Moreover, should the worker die as a result of his or her disability, other family members may qualify for disability. They include:
- A disabled widow or widower who is age 50 or older;
- A disabled divorced widow or widower who is age 50 or older, provided the marriage lasted more than ten years.
What are the disability requirements for an adult?
Disability under Social Security law is strictly defined. To be eligible for benefits, a person must be unable to do any kind of substantial gainful work because of a physical or mental impairment (or a combination of impairments), which has lasted or is expected to last at least 12 months or to end in death. If, because of a medical condition, a person cannot do the work he or she performed in the past, then age, education, and past work experience must be considered in determining whether the person can do other work. If evidence shows that the person can do other work, even if it involves different skills or pays less than their previous work, he or she will not be considered disabled for Social Security purposes.
The Social Security Administration uses a step-by-step process to determine whether you will qualify as being disabled. The process includes the following five questions:
- Are you working?
If you are and your earnings average more than $1010 a month, you generally cannot be considered disabled.
- Is your condition severe?
Your impairments must interfere with basic work-related activities for your claim to be considered.
- Is your condition found in the list of disabling impairments?
Social Security maintains a list of impairments for each of the major body systems that are so severe they automatically qualify you as disabled. If your condition is not on the list, Social Security will decide whether or not your impairment is of equal severity to an impairment on the list. If so, your claim is approved. If not, your application proceeds to the next step.
- Can you do the work you did previously?
If your condition is severe, but not at the same or equal severity as an impairment on the list, Social Security must determine whether or not it interferes with your ability to do the work you did in the previous 15 years. If it does not, your claim will be denied. If it does, your claim will be considered.
- Can you do any other type of work?
If you cannot do the work you did in the previous 15 years, Social Security looks to see whether or not you can do any other type of work. The decision is based on several factors, including your age, education, prior work experience, transferable skills, and a review of the job demands of occupations as determined by the Department of Labor. If you cannot do any other kind of work, your claim will be approved. If you can, your claim will be denied.
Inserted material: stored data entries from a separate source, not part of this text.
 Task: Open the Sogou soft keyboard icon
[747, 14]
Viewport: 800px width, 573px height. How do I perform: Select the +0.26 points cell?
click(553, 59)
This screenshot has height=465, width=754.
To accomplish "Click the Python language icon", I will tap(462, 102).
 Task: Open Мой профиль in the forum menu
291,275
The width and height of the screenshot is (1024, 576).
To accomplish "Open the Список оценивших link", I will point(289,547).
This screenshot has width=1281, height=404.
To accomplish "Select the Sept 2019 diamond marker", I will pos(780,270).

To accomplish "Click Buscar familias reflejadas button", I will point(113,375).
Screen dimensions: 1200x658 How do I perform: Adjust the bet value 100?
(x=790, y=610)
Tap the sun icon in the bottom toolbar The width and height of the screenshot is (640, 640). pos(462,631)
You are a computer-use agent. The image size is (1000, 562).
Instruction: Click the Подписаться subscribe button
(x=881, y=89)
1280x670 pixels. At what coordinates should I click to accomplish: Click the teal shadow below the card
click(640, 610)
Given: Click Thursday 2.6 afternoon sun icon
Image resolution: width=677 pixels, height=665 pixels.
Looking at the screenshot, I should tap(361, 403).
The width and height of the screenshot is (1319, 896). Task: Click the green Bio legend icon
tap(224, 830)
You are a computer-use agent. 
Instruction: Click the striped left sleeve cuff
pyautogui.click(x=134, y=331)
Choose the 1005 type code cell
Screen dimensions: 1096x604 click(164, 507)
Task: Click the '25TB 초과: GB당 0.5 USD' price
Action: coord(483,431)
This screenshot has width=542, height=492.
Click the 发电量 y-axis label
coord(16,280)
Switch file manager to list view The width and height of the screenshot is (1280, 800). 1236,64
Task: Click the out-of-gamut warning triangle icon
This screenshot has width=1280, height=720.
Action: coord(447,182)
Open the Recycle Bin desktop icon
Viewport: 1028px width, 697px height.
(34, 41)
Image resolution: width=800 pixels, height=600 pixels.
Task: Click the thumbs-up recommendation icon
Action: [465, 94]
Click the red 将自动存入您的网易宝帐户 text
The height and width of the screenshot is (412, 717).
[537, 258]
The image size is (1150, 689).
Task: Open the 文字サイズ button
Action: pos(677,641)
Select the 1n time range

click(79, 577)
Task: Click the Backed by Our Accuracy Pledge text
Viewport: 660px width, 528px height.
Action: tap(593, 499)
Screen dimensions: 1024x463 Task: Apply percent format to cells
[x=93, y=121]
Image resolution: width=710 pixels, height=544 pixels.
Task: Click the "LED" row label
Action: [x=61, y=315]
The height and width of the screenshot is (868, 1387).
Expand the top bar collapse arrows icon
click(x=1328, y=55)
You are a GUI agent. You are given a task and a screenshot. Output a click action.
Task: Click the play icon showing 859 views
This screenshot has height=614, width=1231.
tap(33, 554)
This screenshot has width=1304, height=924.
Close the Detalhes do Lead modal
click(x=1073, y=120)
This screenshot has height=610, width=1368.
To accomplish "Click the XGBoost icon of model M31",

What is the difference between Social Security disability and SSI?
Social Security disability insurance is a program that workers, employers and the self-employed pay for with their Social Security taxes. You qualify for these benefits based on your work history, and the amount of your benefit is based on your earnings. SSI is a program financed through general tax revenues-not through Social Security trust funds. SSI disability benefits are paid to people who have a disability and who don’t own much or have a lot of income.
How do I apply for Social Security disability benefits?
You can apply by calling your local Social Security Office. A representative will schedule an appointment for you. You can apply in person or over the phone. You should apply as soon as you become disabled. However, Social Security disability benefits will not begin until the sixth full month of disability. This waiting period begins with the first full month after the date we decide your disability began.
How does a child qualify for disability benefits?
Children who are severely disabled may be eligible for monthly benefits under one or more of the programs. Both the Social Security program and the SSI program provide a monthly income for people with severe disabilities. However, the eligibility requirements for the two programs are different. The Social Security program pays benefits to disabled or retired workers and their families and to the families of deceased workers. Child’s benefits generally may be paid to a dependent unmarried child under age 18, to a child age 18 or older who became disabled before age 22, and to a full-time elementary or secondary school student under age 19. If the parent is alive, he or she must be entitled to retirement or disability benefits. If deceased, the parent must have worked long enough under Social Security for survivor’s benefits to be paid on the record. A child age 18 or older may be entitled to Social Security benefits based on his or her disability when a parent who has worked long enough under the program is entitled or dies. The criteria used to evaluate the disability are the same as those used to evaluate disability in adults. The child must be unable to do any substantial work because of a medical condition that has lasted or is expected either to last at least 12 months or to result in death. (Usually a job that pays $1010 or more per month is considered substantial.) The child’s disability must have begun before age 22. The SSI program provides monthly income to people who are age 65 or older, or are blind or disabled, and have limited income and financial resources. Children can qualify if they meet the definition of disability and if the household income of the parents and the child are within the allowed limits.